Qué se necesita. Localiza en las líneas de abajo todas las que contienen la palabra "should" y cópialas completas. Se distingue entre mayúsculas y minúsculas.

_ _ _

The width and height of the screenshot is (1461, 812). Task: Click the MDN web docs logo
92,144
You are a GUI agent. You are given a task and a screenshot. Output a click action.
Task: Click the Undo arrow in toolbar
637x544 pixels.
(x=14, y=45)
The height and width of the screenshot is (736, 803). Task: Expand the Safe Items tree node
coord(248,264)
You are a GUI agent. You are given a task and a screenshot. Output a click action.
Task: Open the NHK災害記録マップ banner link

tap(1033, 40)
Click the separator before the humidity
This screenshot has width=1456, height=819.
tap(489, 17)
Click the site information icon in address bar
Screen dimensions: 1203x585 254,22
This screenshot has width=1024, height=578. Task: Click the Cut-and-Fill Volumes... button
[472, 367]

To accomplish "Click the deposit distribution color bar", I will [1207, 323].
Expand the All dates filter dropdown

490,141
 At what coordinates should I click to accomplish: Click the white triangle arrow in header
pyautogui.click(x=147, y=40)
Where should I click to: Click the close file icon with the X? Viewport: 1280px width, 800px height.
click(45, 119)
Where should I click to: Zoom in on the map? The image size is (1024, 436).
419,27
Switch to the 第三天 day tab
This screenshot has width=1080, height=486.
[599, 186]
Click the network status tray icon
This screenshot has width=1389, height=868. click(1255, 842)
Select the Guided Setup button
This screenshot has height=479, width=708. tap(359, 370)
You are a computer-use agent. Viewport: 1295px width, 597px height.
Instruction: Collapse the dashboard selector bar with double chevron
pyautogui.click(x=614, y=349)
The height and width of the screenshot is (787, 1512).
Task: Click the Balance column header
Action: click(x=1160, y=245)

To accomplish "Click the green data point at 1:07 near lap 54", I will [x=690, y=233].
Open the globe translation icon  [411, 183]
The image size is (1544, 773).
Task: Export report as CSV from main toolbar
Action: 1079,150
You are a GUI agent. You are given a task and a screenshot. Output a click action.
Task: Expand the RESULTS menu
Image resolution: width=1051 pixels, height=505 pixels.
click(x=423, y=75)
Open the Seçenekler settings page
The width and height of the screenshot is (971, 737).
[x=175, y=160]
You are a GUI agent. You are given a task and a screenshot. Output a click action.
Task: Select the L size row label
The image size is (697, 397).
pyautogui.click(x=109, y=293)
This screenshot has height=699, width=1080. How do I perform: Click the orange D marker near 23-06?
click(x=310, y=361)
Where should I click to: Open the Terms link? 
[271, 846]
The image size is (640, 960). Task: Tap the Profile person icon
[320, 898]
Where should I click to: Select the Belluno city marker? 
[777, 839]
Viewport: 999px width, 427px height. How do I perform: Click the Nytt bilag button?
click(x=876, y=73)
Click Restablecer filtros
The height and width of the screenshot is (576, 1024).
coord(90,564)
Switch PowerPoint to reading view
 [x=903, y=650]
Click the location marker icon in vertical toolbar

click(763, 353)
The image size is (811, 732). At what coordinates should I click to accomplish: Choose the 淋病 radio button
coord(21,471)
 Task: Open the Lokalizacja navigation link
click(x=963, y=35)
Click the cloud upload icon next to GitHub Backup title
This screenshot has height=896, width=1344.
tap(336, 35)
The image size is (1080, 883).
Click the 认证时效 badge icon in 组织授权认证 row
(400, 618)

_ _ _

Problema resuelto.
 At what coordinates should I click to accomplish: Click the white triangle arrow in header
Where should I click to: Click the close file icon with the X? Viewport: 1280px width, 800px height.
Where should I click to: Zoom in on the map? The image size is (1024, 436).
Where should I click to: Open the Terms link? 
Where should I click to: Select the Belluno city marker? 
The image size is (811, 732). At what coordinates should I click to accomplish: Choose the 淋病 radio button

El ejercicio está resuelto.